Improving Accountability and Communications in District 112

In my post on why the technology referendum failed, I promised some ideas on how I think the Eastern Carver County School District could improve relations with voters.  Here’s the first of those ideas — improving how the District communicates with residents, and thereby making it easier for people to understand what is going on in the District.

Here’s an example.  (The point here is just to use this as a sample, not as a particular criticism of the people responsible for this document.)

Every year, the District publishes an Annual Report on Curriculum, Instruction, and Student Achievement.  It’s about a 20-page document that goes into some detail about the initiatives that are underway.  It’s a good document.  But how many parents take the time to read it every year?  How many non-parents read it or understand the efforts that are being made to raise student achievement?
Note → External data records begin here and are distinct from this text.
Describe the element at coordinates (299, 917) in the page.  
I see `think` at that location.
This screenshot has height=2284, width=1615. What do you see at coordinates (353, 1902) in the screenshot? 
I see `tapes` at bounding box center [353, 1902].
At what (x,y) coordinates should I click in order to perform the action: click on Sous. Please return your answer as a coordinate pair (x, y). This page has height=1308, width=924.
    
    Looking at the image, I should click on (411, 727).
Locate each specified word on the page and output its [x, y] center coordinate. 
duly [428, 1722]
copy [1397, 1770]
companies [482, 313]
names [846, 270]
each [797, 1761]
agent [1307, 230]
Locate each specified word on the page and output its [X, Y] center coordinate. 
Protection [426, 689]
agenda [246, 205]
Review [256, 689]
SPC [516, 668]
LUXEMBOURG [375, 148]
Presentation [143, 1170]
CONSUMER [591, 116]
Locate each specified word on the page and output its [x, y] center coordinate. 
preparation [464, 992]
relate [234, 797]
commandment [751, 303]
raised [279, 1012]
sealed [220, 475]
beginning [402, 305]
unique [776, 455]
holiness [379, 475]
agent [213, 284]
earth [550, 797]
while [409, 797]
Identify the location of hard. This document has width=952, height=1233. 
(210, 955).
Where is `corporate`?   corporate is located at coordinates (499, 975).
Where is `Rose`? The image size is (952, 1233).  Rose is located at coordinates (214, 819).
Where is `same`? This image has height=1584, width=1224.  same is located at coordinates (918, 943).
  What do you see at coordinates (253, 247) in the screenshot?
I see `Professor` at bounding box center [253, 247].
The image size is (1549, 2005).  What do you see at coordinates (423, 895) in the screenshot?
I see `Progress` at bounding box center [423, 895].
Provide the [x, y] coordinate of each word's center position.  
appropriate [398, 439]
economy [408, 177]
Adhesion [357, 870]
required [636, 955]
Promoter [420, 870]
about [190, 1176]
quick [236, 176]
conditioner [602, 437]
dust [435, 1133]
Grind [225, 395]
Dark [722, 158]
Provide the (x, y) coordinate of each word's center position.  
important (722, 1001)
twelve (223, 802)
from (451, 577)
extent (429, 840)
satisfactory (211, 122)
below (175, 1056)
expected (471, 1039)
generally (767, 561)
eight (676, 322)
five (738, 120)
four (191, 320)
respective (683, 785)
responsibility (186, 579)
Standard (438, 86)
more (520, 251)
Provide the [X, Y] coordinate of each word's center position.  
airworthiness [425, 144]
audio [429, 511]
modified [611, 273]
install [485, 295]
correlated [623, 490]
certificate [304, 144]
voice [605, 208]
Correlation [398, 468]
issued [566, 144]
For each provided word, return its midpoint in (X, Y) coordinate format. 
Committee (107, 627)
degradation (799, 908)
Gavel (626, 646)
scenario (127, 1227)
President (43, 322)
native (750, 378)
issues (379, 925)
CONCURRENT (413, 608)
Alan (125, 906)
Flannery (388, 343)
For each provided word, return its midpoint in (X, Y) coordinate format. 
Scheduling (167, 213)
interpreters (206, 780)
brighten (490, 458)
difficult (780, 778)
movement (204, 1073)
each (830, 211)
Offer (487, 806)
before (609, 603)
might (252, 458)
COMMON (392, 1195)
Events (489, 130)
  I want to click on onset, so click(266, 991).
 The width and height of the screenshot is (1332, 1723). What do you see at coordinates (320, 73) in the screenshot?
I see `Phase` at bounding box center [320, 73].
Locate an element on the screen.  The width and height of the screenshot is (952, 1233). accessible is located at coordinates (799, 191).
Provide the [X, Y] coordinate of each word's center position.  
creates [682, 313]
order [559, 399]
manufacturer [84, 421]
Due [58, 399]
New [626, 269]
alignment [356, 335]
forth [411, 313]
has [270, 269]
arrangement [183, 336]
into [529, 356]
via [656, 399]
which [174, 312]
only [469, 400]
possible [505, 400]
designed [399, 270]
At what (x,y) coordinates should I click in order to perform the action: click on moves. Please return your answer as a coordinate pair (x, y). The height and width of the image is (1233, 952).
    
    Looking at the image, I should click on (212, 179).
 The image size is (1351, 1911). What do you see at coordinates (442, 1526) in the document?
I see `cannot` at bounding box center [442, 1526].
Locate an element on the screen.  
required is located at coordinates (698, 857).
There’s no reason that this document can’t be boiled down into a format that’s easier to understand and gives folks a quick read on what is happening.  I took about an hour and synthesized the report into a two-page executive summary that hits the critical points and is easier to read.

Ideally, it would be even better to move the first section to a format that shows specific, measurable goals for each level and the progress against them for the previous year.  But this is a start.

The same sort of logic can be applied to the financial information that the District provides.  There’s a lot of information on the District website that talks about thepotential budget cutsthat were considered last spring, but not a lot of information about what the actual spending amounts in each category are.  Given the referendum results, more data about how our property tax burden breaks down between operating funds and debt service would be useful.

The School Board also has responsibility here — there’s no reason that complete minutes of Board meetings shouldn’t be published online.  The Summaries that are provided give no real flavor of what occurred at the meeting — they don’t even list who voted for or against given agenda items.  There’s also ample reason to think that meetings should be recorded for online viewing.  A few of the School Board meetings have made it to vimeo — they all should going forward.

These sorts of actions — proactively looking to get information out to the community — are just the sorts of initial (and relatively easy) first steps the District can take to reach out to those who sent a message on Election Day.